Description of the task: Rewrite everything from the line containing "Where should I" down to the end of the records, replacing "essays" with "reports" and changing nothing else. Omit the pictures from your answer.

Task inputs:
------------------------

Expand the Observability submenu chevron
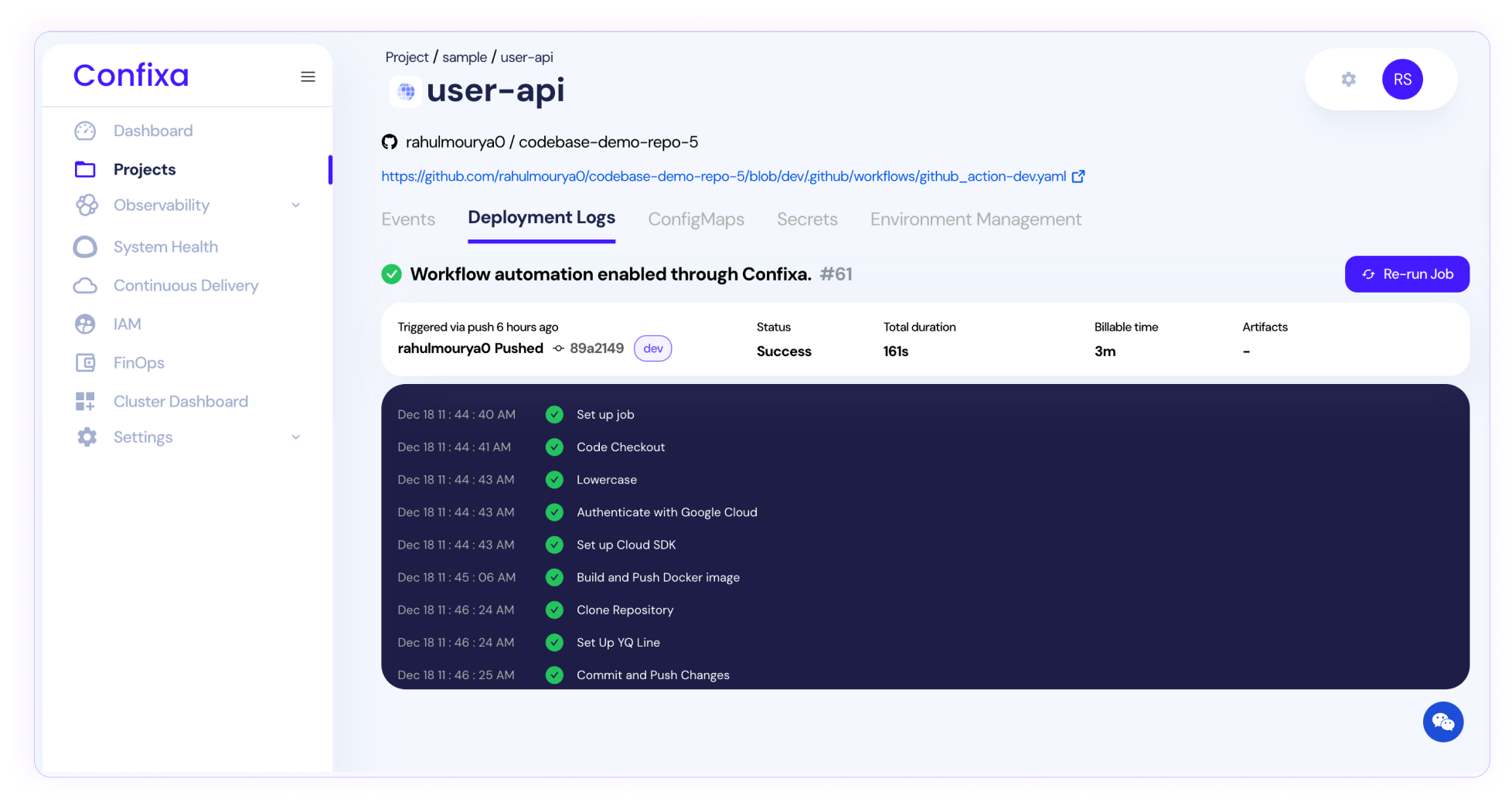 point(295,206)
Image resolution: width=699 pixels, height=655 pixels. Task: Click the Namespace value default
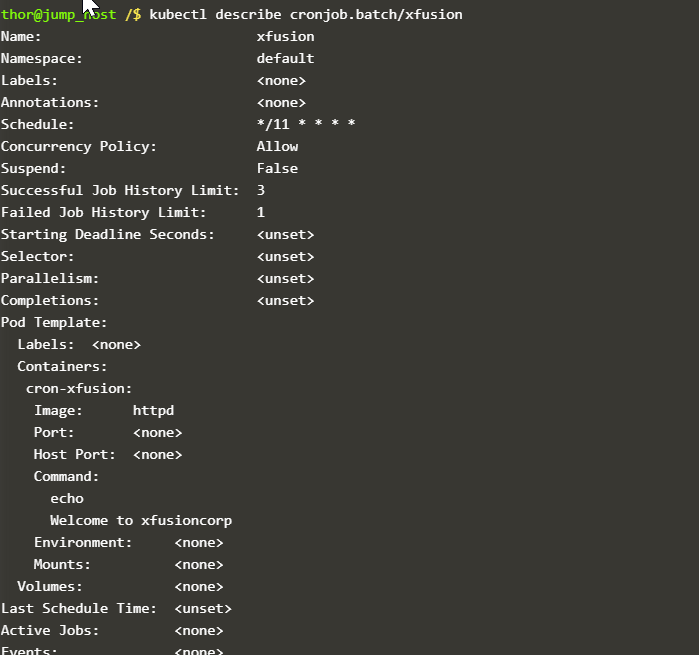(x=285, y=59)
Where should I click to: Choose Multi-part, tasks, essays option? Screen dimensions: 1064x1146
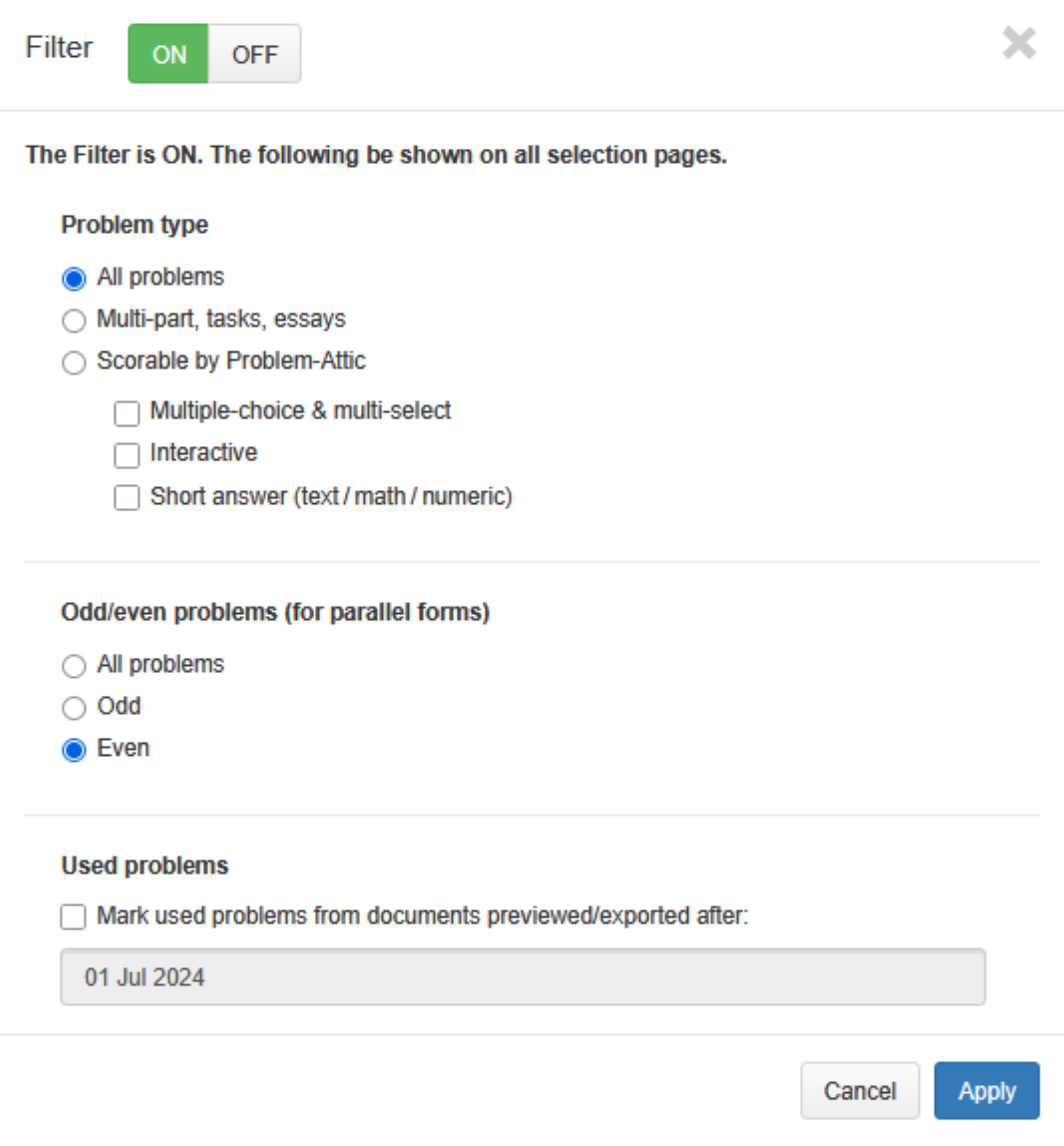click(74, 320)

------------------------

The answer:
Where should I click to: Choose Multi-part, tasks, reports option? Screen dimensions: 1064x1146
click(74, 320)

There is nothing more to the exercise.